Task –
Please return all lines of the data below containing the string "value".

Dataset items:
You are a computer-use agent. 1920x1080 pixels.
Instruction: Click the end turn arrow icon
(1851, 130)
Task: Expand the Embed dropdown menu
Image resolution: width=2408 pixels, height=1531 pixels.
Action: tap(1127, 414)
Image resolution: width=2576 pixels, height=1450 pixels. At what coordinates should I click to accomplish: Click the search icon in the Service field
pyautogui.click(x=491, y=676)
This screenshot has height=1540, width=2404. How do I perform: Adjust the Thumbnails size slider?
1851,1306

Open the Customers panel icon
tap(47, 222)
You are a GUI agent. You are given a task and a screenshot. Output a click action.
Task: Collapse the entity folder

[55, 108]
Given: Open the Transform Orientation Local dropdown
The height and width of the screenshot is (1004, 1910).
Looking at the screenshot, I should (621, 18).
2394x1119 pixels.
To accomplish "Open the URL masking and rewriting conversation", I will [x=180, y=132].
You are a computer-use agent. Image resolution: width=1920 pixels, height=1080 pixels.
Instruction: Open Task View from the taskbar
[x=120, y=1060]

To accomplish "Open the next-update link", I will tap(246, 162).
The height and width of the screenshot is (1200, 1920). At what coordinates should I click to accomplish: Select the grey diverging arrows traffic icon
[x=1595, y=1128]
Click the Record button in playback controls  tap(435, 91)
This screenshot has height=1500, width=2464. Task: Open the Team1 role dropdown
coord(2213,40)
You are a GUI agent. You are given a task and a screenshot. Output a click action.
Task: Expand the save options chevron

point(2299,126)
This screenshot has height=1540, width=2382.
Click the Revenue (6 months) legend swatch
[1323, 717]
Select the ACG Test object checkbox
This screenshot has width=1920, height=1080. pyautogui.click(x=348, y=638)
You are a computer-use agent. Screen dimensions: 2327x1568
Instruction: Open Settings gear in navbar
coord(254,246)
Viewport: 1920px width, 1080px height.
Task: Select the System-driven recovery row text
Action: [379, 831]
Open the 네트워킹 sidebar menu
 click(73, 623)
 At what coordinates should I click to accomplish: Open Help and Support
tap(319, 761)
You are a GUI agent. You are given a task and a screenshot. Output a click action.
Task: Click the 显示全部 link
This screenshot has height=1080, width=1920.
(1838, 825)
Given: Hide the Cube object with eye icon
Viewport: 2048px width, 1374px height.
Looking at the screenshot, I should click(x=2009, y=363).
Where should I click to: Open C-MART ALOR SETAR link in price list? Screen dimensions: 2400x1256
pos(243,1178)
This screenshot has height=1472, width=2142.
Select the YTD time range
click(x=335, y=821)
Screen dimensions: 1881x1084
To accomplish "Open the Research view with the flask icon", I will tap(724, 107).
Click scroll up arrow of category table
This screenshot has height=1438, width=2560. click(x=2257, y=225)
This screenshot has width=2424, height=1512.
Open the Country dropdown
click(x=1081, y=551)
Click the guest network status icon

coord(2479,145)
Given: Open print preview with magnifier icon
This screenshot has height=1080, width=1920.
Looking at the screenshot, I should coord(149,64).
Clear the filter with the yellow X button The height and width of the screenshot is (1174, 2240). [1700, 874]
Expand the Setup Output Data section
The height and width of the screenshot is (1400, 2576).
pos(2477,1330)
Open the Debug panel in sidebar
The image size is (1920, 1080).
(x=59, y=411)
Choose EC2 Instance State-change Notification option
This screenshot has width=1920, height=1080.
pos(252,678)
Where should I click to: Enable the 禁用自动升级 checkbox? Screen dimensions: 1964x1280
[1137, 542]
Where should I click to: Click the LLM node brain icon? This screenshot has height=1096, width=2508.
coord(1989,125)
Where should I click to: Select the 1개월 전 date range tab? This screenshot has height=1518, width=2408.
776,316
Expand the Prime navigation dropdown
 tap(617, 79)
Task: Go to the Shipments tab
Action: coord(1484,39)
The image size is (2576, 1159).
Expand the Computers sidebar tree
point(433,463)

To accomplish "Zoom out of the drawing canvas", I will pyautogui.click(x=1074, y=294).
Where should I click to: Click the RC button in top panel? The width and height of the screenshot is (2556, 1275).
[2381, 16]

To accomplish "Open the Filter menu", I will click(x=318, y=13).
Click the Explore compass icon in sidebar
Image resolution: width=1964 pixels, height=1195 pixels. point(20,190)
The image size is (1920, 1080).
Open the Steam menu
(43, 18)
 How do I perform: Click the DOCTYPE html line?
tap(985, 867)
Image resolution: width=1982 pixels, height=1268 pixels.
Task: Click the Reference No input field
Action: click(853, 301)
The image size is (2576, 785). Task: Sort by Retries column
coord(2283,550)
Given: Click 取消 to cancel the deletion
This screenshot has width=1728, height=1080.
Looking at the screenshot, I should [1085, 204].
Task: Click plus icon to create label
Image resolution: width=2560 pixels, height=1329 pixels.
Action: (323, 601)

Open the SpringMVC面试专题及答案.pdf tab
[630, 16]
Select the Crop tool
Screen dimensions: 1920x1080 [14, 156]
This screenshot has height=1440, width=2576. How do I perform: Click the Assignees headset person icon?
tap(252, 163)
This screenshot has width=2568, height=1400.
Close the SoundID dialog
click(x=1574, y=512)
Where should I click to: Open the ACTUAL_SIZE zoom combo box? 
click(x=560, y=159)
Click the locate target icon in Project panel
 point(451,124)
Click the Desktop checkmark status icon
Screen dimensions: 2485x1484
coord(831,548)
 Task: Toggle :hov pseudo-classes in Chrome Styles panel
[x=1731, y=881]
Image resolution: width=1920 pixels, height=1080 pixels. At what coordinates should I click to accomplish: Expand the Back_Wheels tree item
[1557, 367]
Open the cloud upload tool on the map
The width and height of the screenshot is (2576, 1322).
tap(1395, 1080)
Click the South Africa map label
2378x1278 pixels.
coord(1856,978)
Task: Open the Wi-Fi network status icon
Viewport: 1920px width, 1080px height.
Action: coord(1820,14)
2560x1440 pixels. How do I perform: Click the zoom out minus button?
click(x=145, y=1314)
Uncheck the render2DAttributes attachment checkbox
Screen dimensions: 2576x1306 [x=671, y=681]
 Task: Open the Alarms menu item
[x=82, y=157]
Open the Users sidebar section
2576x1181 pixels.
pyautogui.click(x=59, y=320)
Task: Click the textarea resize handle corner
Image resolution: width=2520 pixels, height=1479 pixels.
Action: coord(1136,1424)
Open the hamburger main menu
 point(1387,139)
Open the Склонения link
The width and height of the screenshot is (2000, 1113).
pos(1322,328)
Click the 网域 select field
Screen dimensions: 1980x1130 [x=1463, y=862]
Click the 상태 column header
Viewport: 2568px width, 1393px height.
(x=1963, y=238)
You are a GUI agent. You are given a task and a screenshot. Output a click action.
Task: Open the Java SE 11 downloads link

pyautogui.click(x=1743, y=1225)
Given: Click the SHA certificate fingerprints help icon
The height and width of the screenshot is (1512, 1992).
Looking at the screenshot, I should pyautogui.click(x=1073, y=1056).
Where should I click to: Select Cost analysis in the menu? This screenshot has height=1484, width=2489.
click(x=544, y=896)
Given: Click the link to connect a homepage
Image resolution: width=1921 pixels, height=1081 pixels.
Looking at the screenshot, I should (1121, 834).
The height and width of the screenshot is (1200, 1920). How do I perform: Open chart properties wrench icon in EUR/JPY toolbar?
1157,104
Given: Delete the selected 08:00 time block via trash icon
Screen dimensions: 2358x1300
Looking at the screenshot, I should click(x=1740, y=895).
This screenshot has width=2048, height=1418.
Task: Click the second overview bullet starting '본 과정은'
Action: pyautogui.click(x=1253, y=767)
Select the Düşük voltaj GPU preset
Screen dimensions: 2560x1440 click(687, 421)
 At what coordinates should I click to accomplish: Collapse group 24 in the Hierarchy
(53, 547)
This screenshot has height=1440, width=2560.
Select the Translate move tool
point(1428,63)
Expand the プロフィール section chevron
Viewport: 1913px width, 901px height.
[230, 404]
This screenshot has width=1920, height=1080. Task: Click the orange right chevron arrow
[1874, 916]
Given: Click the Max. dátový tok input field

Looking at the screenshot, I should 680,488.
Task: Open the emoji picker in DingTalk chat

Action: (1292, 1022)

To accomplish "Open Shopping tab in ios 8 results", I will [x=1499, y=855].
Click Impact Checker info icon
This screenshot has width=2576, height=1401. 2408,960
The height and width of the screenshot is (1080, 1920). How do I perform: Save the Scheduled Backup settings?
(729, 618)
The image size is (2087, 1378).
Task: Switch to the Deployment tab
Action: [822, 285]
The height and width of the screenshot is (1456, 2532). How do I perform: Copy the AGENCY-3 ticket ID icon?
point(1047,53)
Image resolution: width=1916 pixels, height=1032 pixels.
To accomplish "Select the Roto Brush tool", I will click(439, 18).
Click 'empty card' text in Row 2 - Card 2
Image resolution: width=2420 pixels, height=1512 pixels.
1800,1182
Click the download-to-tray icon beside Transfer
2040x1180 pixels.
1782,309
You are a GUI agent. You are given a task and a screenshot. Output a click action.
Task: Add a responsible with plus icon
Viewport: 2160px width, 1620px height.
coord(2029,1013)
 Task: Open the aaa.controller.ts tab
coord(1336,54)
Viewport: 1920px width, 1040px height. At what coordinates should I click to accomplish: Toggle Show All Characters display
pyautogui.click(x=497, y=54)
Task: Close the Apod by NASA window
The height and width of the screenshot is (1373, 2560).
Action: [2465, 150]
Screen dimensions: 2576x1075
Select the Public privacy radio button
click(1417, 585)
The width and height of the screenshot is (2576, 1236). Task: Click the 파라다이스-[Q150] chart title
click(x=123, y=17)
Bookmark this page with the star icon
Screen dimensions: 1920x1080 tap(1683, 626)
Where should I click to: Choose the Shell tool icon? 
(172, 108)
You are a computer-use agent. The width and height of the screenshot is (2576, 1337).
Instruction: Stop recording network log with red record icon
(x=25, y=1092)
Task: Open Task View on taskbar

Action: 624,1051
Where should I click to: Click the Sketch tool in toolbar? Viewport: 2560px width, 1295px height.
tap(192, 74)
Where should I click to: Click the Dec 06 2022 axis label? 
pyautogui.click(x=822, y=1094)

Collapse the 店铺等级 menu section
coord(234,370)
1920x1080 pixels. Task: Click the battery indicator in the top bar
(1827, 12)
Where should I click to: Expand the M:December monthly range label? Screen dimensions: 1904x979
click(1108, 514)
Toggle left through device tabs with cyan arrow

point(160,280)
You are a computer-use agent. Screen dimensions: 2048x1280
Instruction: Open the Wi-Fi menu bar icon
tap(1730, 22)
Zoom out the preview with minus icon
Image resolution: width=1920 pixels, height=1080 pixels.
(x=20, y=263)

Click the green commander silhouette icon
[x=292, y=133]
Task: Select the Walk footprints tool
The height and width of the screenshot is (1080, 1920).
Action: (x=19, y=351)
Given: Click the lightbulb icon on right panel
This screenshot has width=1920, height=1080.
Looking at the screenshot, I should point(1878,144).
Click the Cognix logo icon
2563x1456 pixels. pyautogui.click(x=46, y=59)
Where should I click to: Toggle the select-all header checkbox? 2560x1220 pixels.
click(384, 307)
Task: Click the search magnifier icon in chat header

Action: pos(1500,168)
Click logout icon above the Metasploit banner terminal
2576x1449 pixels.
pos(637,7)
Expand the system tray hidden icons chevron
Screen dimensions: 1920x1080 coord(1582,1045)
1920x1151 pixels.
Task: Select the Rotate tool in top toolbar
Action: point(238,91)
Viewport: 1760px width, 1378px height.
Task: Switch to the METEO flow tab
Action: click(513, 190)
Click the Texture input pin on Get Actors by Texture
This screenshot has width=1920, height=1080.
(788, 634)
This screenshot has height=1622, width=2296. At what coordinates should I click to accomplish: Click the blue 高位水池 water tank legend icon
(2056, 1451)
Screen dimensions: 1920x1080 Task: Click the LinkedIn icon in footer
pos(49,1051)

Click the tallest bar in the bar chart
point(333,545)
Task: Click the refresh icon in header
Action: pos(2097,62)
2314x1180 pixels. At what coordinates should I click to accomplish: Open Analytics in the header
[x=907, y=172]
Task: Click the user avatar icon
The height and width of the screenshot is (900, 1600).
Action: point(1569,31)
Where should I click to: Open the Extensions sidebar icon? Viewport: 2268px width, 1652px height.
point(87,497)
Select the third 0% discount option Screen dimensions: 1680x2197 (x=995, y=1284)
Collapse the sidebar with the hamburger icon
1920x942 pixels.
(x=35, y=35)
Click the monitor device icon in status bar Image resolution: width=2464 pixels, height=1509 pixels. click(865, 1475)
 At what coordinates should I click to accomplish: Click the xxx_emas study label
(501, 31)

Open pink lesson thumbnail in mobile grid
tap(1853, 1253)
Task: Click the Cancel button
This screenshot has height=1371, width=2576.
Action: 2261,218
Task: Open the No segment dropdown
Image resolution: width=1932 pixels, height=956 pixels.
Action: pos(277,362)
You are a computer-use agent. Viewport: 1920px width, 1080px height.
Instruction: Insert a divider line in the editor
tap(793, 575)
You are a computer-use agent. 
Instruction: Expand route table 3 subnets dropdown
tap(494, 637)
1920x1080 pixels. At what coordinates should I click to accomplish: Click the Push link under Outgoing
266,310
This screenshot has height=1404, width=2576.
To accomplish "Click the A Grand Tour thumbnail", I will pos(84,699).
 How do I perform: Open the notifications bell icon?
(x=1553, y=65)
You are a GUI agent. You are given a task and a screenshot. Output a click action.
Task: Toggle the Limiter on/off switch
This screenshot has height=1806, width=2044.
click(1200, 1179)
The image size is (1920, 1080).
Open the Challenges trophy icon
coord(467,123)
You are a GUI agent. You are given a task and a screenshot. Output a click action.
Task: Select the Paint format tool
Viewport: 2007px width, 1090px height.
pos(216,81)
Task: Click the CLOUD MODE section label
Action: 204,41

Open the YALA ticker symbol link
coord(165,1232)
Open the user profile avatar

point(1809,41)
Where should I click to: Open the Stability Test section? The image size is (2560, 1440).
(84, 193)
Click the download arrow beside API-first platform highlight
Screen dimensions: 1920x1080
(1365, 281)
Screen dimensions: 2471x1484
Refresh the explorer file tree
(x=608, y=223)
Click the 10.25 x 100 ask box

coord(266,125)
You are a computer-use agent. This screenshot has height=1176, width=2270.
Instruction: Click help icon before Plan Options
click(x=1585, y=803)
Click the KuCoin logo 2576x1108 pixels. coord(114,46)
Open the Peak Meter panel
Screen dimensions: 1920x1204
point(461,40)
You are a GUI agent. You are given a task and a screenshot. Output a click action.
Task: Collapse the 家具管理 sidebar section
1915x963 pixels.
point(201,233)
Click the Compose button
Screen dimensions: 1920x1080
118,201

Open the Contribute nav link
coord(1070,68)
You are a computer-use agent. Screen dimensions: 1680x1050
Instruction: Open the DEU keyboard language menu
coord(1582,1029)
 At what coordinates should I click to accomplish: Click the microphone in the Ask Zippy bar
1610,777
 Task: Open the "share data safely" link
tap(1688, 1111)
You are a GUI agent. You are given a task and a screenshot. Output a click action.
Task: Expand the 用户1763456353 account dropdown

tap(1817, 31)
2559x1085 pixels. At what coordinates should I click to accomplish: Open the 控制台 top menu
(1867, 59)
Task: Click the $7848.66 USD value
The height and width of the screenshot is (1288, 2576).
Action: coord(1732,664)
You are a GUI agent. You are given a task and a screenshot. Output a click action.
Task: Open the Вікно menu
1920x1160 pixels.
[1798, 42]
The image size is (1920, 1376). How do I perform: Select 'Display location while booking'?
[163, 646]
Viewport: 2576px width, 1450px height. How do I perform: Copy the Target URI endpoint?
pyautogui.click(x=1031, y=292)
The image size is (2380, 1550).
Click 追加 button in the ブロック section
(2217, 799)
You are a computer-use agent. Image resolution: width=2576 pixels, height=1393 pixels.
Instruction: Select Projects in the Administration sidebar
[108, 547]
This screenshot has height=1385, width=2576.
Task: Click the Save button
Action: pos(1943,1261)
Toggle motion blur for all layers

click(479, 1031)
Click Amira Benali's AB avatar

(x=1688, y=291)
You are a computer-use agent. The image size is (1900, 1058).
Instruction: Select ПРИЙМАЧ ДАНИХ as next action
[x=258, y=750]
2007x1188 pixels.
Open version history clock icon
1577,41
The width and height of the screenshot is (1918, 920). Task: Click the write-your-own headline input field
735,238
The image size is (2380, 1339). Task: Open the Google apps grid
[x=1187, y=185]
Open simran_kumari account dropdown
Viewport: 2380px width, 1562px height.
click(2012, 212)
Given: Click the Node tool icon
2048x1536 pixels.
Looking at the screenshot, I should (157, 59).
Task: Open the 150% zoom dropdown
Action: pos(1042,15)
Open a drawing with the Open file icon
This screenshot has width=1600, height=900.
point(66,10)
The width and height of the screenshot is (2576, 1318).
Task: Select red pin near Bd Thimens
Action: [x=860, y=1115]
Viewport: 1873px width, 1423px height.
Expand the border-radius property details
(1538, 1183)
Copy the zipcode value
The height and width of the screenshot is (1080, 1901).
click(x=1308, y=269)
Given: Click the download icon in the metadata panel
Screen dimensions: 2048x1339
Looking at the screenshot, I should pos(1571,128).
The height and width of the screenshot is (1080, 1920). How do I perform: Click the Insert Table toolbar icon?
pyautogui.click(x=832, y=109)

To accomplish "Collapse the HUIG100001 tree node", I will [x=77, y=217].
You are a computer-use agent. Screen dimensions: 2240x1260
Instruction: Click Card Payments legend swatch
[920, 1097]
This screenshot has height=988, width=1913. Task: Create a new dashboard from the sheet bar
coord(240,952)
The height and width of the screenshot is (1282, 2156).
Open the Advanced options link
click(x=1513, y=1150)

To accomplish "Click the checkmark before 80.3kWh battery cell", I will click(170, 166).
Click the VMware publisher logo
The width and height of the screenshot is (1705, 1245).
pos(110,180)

Response –
Task: Click the $7848.66 USD value
Copy the zipcode value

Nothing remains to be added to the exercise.